At 2:47am UTC, the first error appears in the logs. By 2:51 UTC, the cascade has started. The on-call engineer is paged at what their phone displays as 10:47pm — they are in San Francisco, where it is still Wednesday evening. Their counterpart in Berlin, who joins the call ninety seconds later, is working from what their clock shows as Thursday morning at 3:47am.
The incident is real and unfolding. The logs are in UTC. The engineers are in different timezones. The status page needs to be updated with a human-readable incident timeline. The postmortem will need to be written for a global audience. Every timestamp in every log line needs to be mentally converted by every person reading it, in real time, under pressure.
This is log file limbo — the cognitive tax of operating infrastructure that logs in UTC while humans work in local time.
UTC is the correct choice for logging. It is unambiguous, it does not shift with DST, and it allows events from systems in different regions to be sequenced accurately on a single timeline. There is no serious argument for logging in local time.
The problem is the translation layer. Converting "2026-03-08 02:47:33 UTC" to "Sunday 10:47pm San Francisco / Monday 03:47am Berlin" is not hard, but it is a task that requires attention, and attention during a severity-one incident is a scarce resource. Every second spent on timezone arithmetic is a second not spent on diagnosis.

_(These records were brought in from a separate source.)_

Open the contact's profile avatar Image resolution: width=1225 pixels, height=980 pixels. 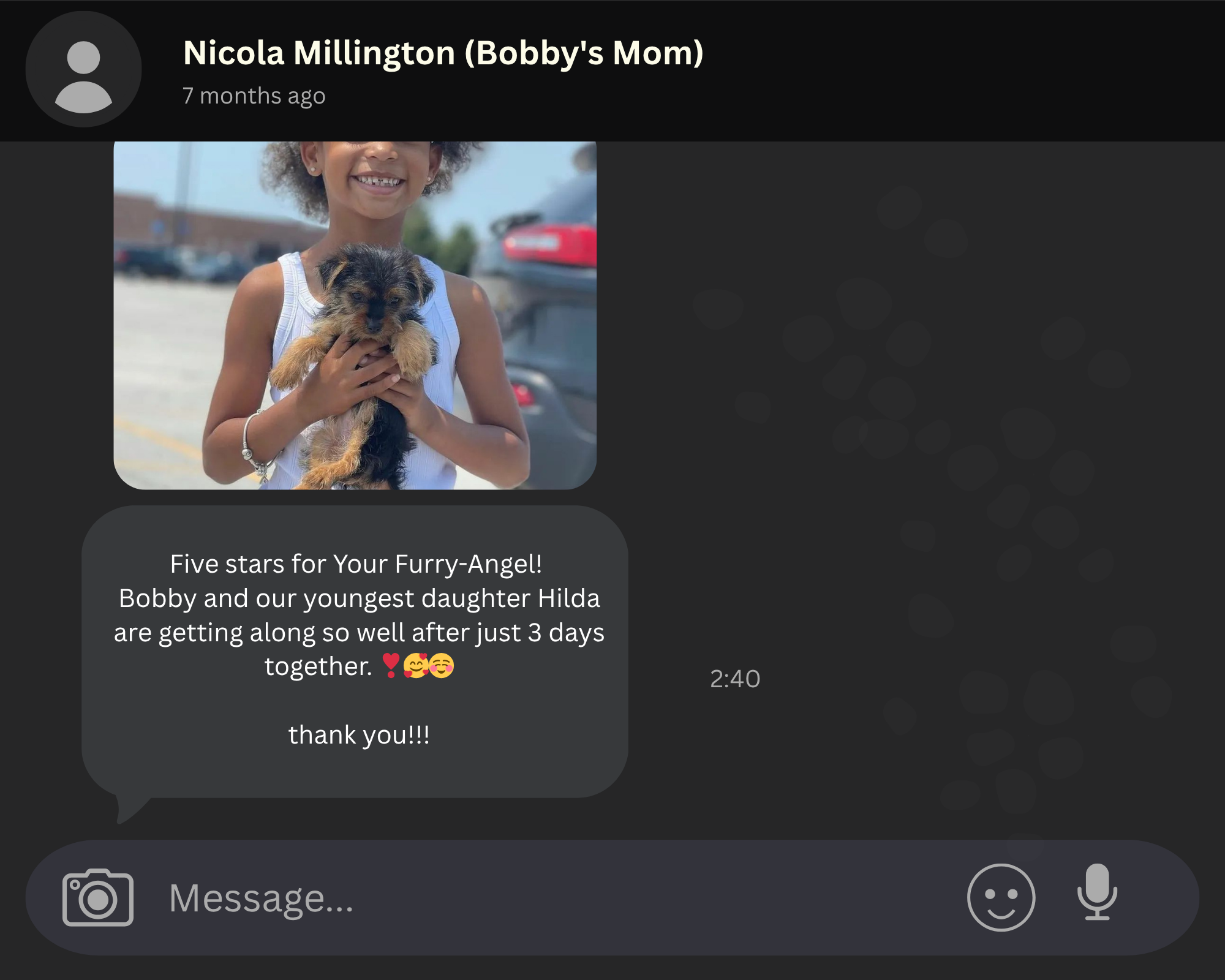tap(83, 69)
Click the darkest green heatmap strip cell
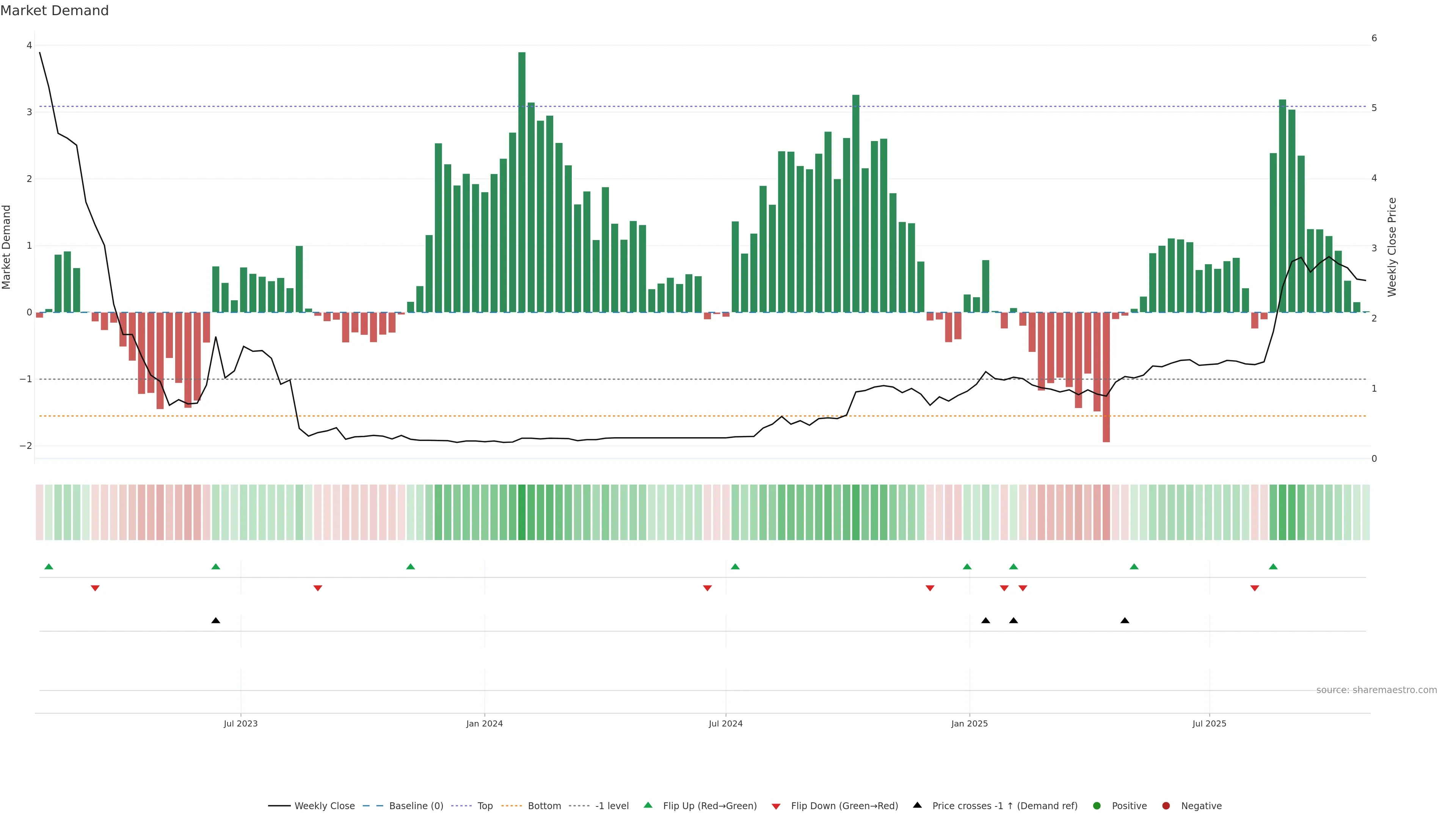The width and height of the screenshot is (1456, 819). pos(522,512)
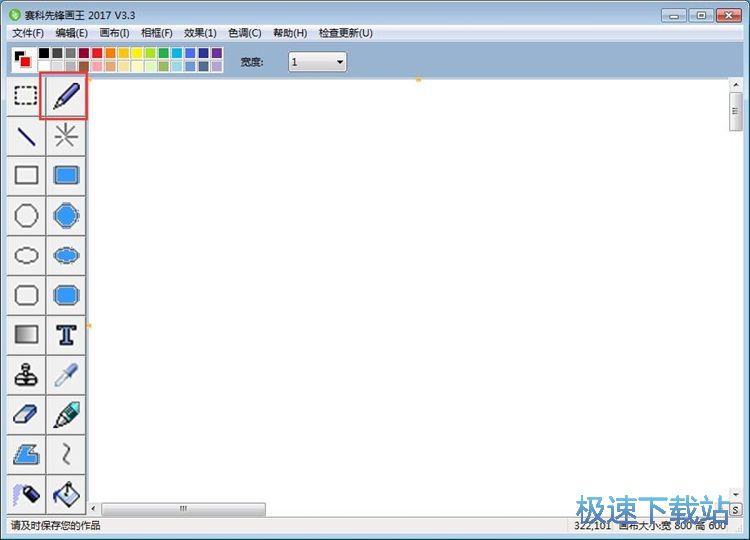
Task: Select the Eyedropper color picker tool
Action: tap(66, 375)
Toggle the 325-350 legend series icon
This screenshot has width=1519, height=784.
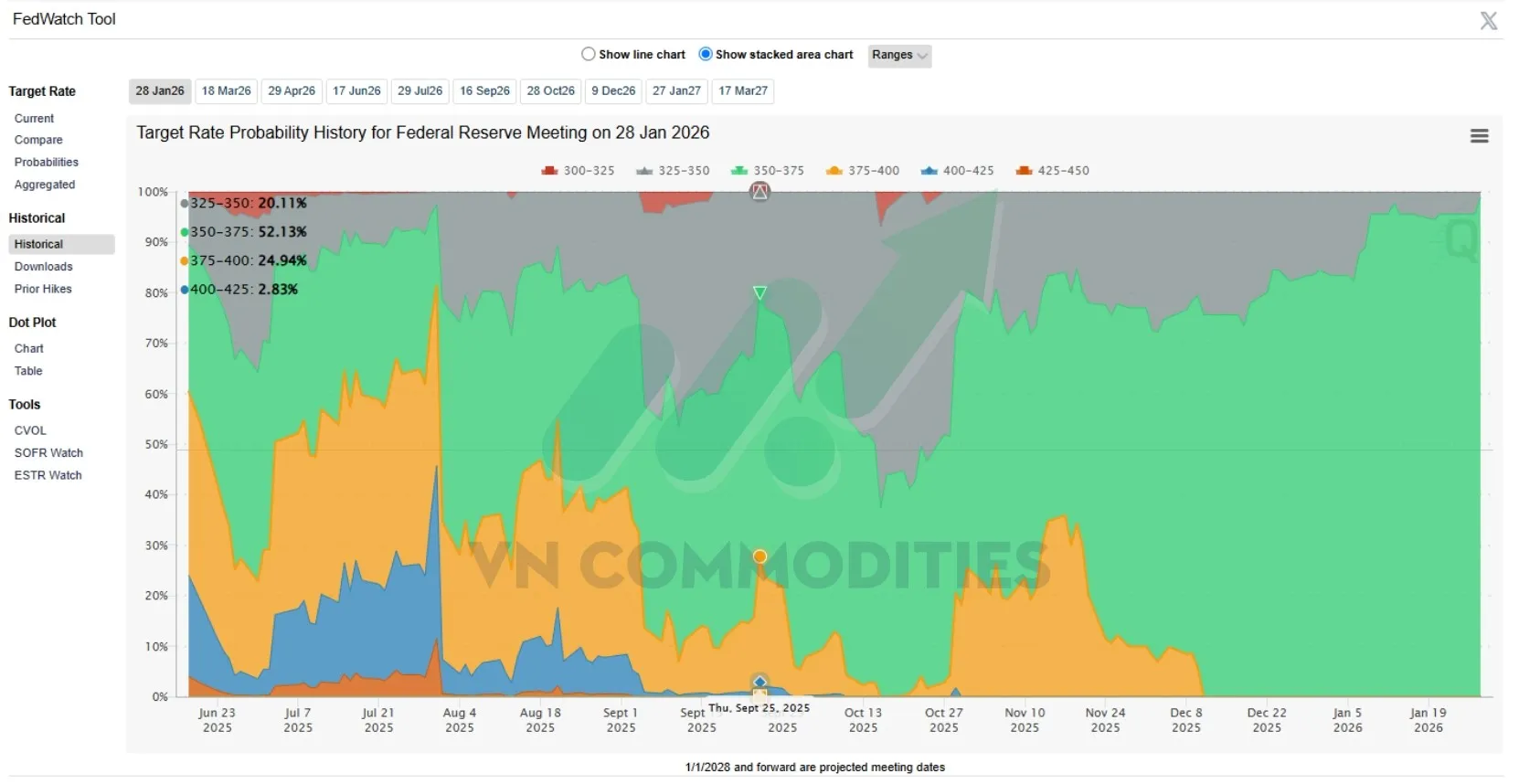(x=644, y=171)
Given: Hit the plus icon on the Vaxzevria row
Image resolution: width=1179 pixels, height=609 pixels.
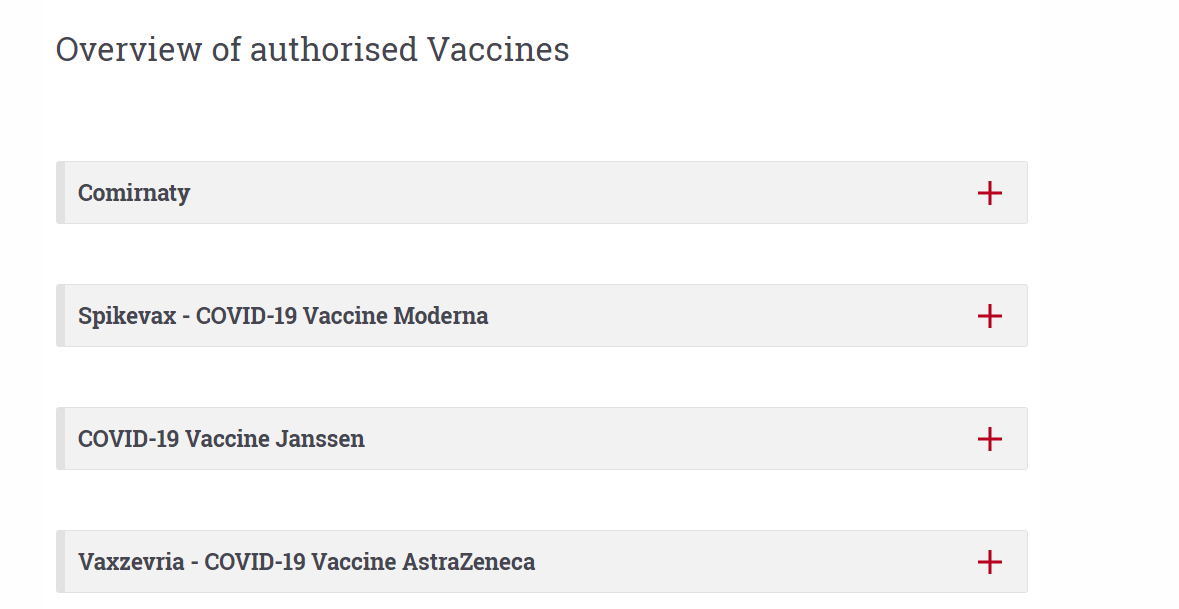Looking at the screenshot, I should pos(989,562).
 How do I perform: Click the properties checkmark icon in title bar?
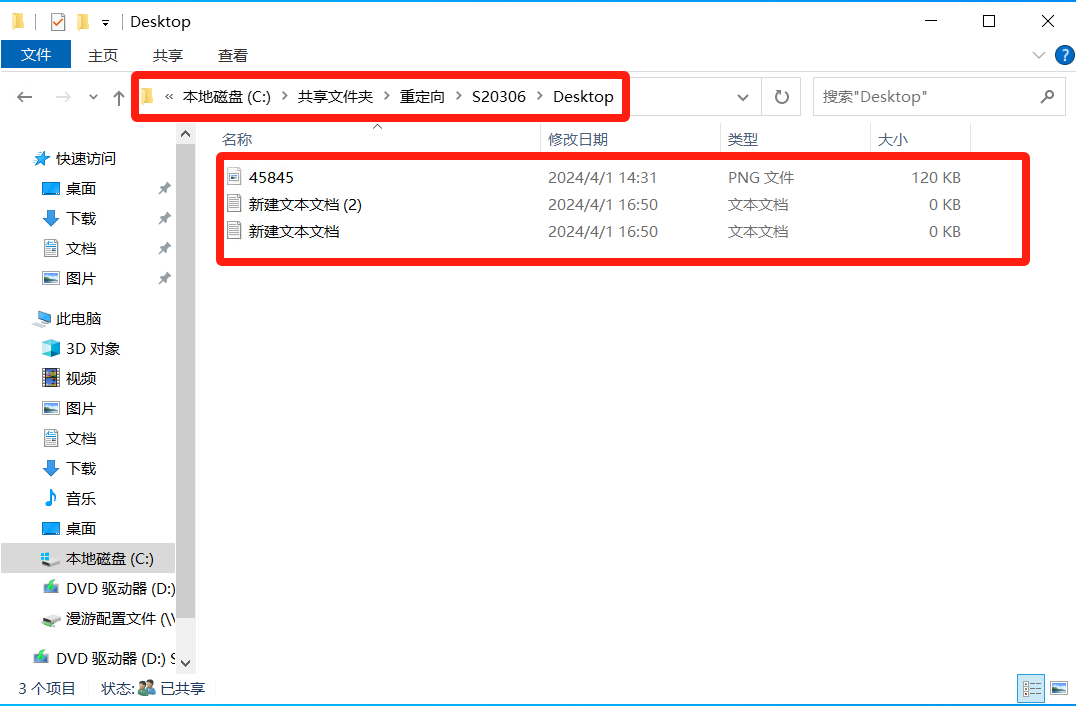click(x=58, y=21)

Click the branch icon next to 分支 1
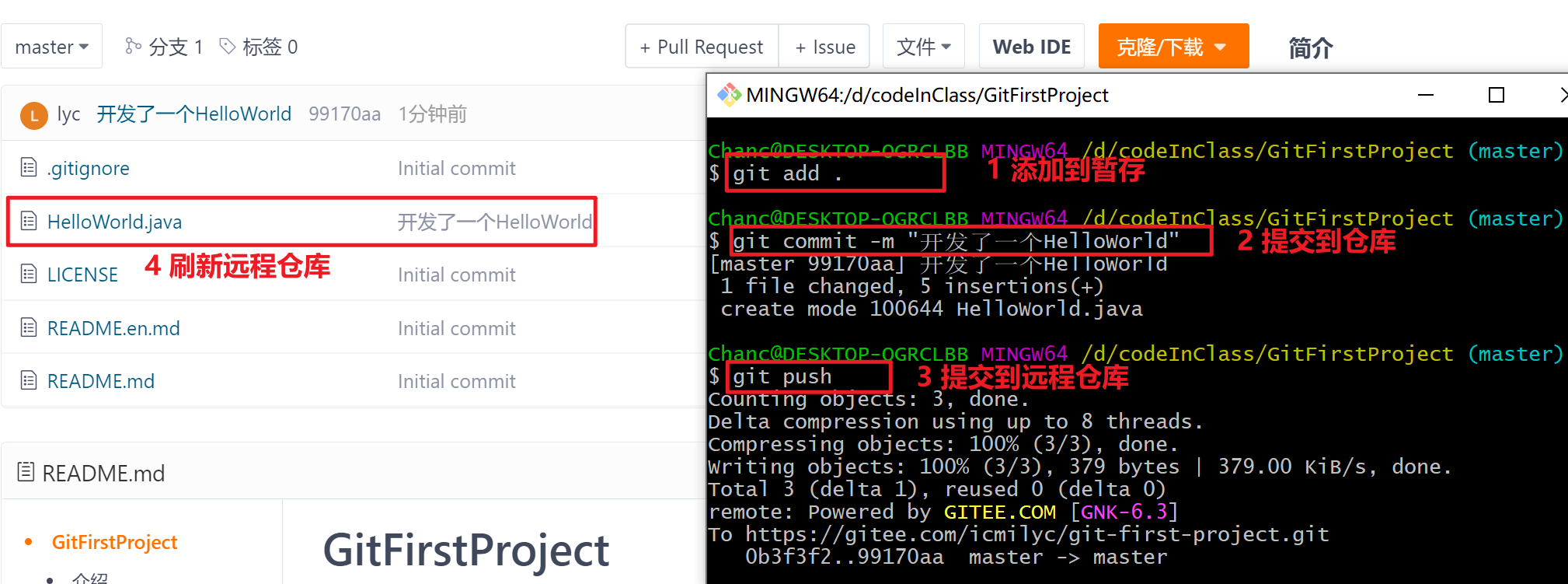coord(133,46)
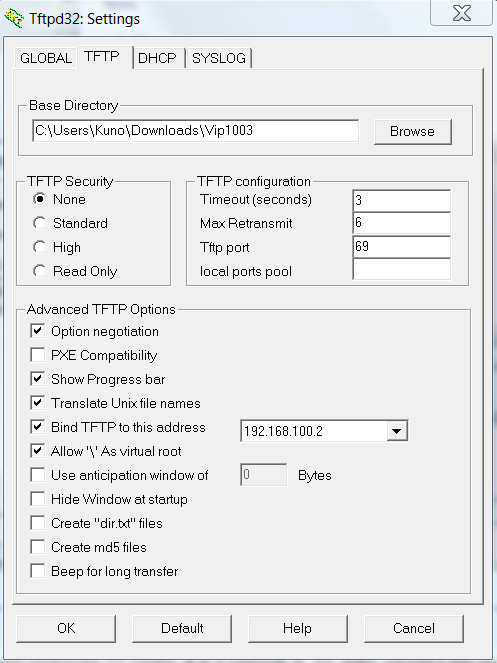Image resolution: width=497 pixels, height=663 pixels.
Task: Toggle Bind TFTP to this address checkbox
Action: pyautogui.click(x=38, y=427)
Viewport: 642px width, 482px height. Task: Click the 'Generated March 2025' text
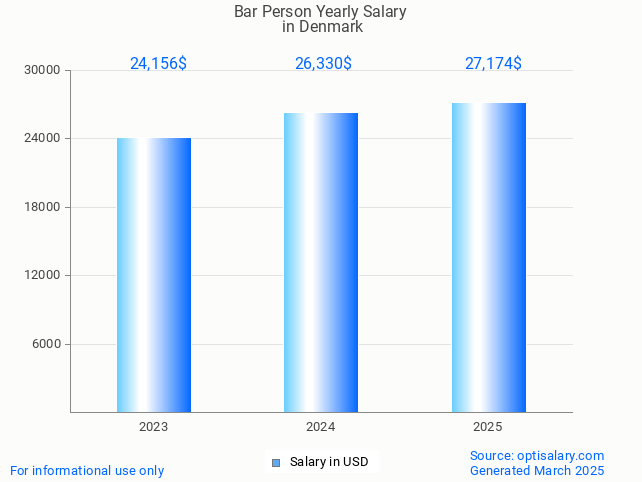537,470
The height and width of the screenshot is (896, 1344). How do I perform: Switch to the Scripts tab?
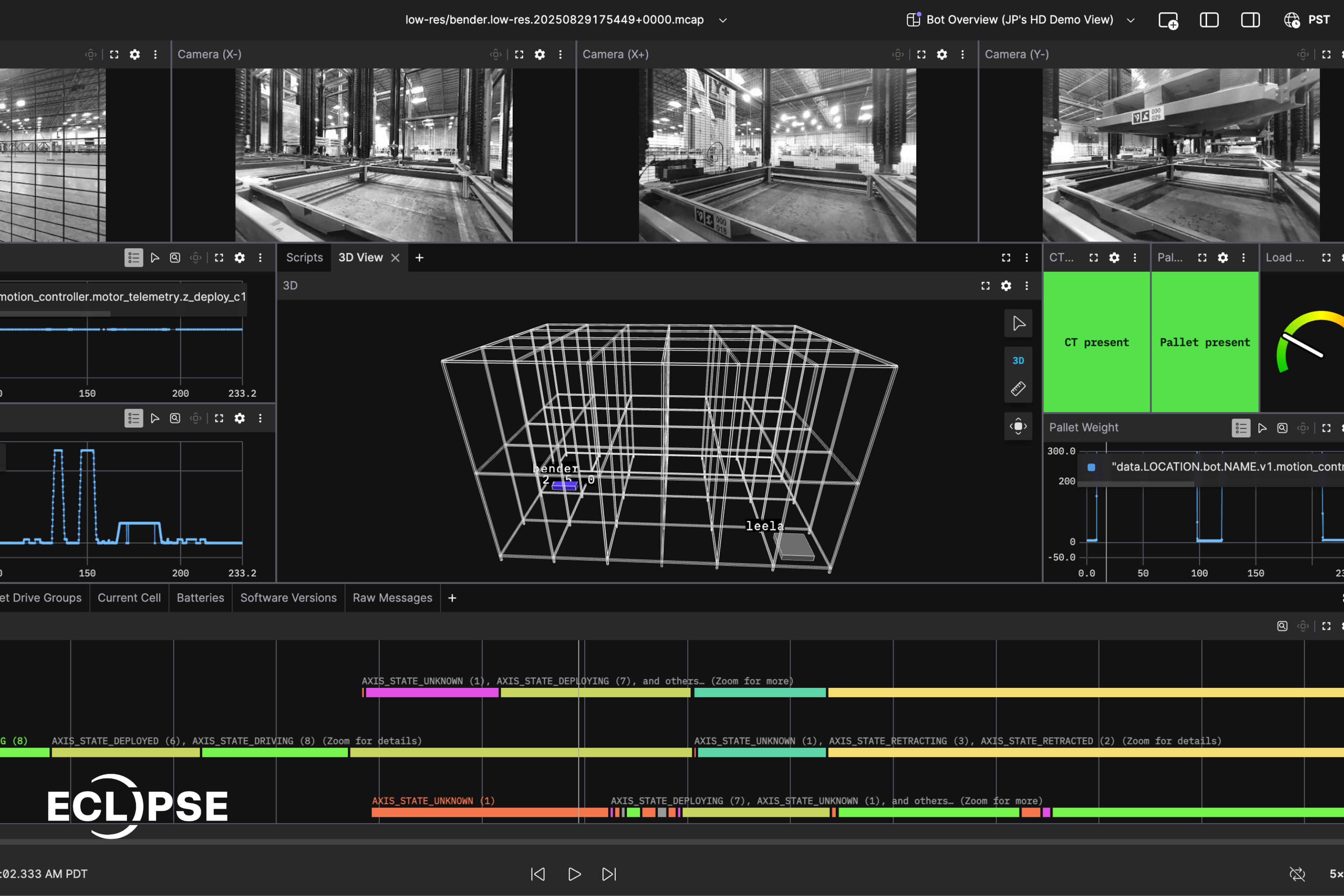[x=304, y=258]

The practical responses are: use tooling that displays timestamps in the reader's local timezone automatically; include both UTC and local time in incident communications; and when writing postmortems, anchor the timeline in UTC with local equivalents noted in parentheses for the primary regions involved.
The mental tax is real. Quantifying it is hard. But any engineer who has worked an overnight incident involving teams in three timezones has felt it.